▶ [Extrait du document]:

+ + +

Il est également important de rappeler que les fournisseurs également sont en difficultés. J'en ai appelé plusieurs pour prendre des nouvelles. Sur quatre, un était fermé. Les autres sont ouverts mais personne ne vient, aucune entreprise ne vient se ravitailler en matériel. Résultat, les salariés font de la présence mais ils ne font rien et l'angoisse monte. 

Maintenir quelques chantiers hautement stratégiques peut être acceptable si des conditions strictes de sécurité sont assurées. Les autres, il faut les fermer. D'autant plus que nous savons ce qui risque de se passer, nous le voyons en Italie. Malheureusement je pense que nous serons dans cette situation dans une semaine si notre gouvernement reste sur cette position."

Jean-Christophe Boudin, dirigeant de SAB Etanchéité 

"L'accord entre le gouvernement et les organisations professionnelles part d'une bonne idée mais reste en décalage complet avec la situation : la France est confinée mais on demande aux salariés du BTP de travailler alors certes en sécurité mais comment appliquer les mesures ? Les masques et le gel hydroalcoolique sont nécessaires mais où les achète-t-on ? Les professionnels de santé en manquent déjà cruellement. De la même manière, comment peut-on mettre à disposition un véhicule par personne ? Alors même qu'il y a trois mois on nous demandait de favoriser le covoiturage. On ne peut pas nous demander de nous adapter à toutes les situations tout le temps. En revanche, si on arrive à disposer des moyens de protection et que les maîtres d'ouvrage garantissent le nettoyage de bases vie et la sécurité sur chantier avec quelqu'un de désigné et de compétent pour le faire, on pourrait envisager de reprendre le travail. Néanmoins, on resterait sur la base du volontariat. 

Dans 80 % des cas, il y a eu des décisons de fermetures de chantiers. Elles ne viennent pas forcément de nous. Elles peuvent avoir été prises par les maîtrises d'ouvrage comme c'est le cas notamment chez les gros promoteurs privés. Ils ont pris leur responsabilité et c'est très bien. En maîtrise d'ouvrage public, il y a deux cas de figure. Ceux qui ont tout fermé et ceux qui s'étonnent qu'on n'envoie pas nos équipes. Le comble c'est qu'eux-mêmes ont demandé à leurs salariés de se confiner et de travailler de chez eux. Nous avons ainsi été confrontés à un bailleur social qui nous a convoqués mercredi 18 mars en réunion de chantier et nous a notés comme absent avec pénalités d'absence en réunion. Il nous a été demandé d'intervenir alors qu'eux-mêmes sont tous en télétravail. Nous avons répondu par courrier en demandant précisément quelles étaient les mesures prises pour assurer la sécurité des intervenants : désinfection des bases vie ? comment sont garanties les distances de sécurité dans les Algeco ? Pas de réponse. Par conséquent, nos collaborateurs ne sont pas intervenus Pour couronner le tout, le mardi suivant, nous avons reçu un mail de sa part nous notifiant que la police municipale avait fermé le chantier.

+ + +

▶ [Données affichées]:
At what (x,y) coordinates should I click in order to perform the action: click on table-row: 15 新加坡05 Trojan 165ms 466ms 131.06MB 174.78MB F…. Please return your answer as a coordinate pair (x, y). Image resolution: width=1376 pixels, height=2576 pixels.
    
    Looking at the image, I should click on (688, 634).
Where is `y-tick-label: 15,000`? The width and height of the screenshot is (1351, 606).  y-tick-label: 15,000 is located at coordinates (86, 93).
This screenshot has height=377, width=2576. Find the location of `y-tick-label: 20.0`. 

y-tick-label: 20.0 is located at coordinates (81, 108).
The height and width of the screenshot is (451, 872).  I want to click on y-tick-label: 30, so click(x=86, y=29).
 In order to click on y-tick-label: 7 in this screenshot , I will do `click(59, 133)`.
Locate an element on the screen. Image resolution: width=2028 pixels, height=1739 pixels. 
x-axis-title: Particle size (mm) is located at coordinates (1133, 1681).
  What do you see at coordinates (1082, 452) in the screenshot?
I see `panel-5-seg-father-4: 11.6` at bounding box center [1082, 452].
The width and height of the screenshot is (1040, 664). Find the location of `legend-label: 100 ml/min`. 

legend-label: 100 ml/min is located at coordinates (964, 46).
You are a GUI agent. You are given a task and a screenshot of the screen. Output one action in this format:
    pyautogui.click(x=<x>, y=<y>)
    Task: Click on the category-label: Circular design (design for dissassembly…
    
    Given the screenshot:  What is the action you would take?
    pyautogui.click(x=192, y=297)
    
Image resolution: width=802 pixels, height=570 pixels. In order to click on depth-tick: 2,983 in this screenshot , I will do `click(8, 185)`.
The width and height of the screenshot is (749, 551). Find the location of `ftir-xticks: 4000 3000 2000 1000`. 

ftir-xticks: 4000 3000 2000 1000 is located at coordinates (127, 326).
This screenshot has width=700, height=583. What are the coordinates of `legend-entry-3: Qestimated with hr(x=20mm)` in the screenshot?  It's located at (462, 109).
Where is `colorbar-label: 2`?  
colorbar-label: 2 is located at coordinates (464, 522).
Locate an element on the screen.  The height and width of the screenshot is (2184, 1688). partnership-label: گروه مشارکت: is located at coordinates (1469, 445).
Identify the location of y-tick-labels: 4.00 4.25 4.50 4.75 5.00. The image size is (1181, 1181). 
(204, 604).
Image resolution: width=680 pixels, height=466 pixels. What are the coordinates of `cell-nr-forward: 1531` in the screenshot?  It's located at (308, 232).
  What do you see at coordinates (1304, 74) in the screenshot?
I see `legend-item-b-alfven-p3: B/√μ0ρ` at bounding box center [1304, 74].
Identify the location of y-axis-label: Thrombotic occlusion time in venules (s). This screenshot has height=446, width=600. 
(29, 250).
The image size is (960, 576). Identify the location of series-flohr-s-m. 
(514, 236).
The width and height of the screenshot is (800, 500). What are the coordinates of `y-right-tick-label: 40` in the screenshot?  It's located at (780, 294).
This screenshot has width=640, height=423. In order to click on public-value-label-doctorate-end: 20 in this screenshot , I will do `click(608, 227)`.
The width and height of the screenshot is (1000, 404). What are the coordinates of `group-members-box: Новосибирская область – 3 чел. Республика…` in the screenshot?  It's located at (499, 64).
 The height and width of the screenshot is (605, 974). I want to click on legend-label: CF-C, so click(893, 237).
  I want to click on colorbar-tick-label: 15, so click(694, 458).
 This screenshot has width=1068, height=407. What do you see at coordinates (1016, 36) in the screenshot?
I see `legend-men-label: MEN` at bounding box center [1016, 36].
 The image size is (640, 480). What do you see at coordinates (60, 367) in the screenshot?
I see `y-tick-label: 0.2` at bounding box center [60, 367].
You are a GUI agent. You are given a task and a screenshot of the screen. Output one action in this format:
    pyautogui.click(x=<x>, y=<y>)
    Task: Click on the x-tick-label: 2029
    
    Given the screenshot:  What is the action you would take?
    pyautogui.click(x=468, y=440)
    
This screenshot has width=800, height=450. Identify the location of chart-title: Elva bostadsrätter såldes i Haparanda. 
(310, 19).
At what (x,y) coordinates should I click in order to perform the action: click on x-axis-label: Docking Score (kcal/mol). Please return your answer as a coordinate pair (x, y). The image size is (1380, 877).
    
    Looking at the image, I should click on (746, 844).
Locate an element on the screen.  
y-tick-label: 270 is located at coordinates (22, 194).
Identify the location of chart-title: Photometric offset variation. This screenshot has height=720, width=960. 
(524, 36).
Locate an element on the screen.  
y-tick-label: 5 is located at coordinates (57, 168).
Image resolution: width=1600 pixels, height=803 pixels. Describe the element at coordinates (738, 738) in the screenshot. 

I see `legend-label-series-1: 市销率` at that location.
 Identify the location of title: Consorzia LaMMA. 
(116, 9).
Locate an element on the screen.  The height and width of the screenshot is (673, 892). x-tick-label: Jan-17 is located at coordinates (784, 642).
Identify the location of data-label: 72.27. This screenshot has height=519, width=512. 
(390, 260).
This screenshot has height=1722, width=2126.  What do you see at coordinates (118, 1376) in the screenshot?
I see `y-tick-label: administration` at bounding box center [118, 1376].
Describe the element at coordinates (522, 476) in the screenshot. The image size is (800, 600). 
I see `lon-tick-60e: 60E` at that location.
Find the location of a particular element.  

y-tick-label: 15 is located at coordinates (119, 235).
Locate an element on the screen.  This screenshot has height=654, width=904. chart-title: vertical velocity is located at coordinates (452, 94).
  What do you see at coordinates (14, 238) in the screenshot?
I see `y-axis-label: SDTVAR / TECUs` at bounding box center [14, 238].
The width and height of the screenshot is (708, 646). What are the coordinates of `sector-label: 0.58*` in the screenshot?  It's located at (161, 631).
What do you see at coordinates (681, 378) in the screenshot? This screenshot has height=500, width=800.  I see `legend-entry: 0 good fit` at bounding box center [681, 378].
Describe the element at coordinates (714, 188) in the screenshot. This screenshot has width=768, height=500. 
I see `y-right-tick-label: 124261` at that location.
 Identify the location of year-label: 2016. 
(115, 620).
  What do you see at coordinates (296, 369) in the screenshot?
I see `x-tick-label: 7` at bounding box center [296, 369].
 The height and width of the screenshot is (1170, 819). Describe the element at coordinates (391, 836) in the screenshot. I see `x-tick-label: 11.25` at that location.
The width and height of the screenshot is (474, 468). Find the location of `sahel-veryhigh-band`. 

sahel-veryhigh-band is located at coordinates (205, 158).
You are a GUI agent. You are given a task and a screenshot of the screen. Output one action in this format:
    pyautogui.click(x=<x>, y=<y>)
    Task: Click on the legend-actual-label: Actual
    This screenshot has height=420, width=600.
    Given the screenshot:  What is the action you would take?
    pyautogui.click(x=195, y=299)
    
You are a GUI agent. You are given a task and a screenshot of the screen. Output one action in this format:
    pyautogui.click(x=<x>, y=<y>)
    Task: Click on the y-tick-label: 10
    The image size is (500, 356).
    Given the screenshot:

+ + +

▶ [Actions requises]:
**1.** Recopiez le passage de l'extrait du document situé entre « Il est également » et « et l'angoisse monte. », ces deux segments inclus.
**2.** D'après l'extrait du document, combien des quatre fournisseurs appelés étaient fermés ?

▶ [Réponses]:
**1.**
Il est également important de rappeler que les fournisseurs également sont en difficultés. J'en ai appelé plusieurs pour prendre des nouvelles. Sur quatre, un était fermé. Les autres sont ouverts mais personne ne vient, aucune entreprise ne vient se ravitailler en matériel. Résultat, les salariés font de la présence mais ils ne font rien et l'angoisse monte.

**2.** Un seul des quatre fournisseurs était fermé.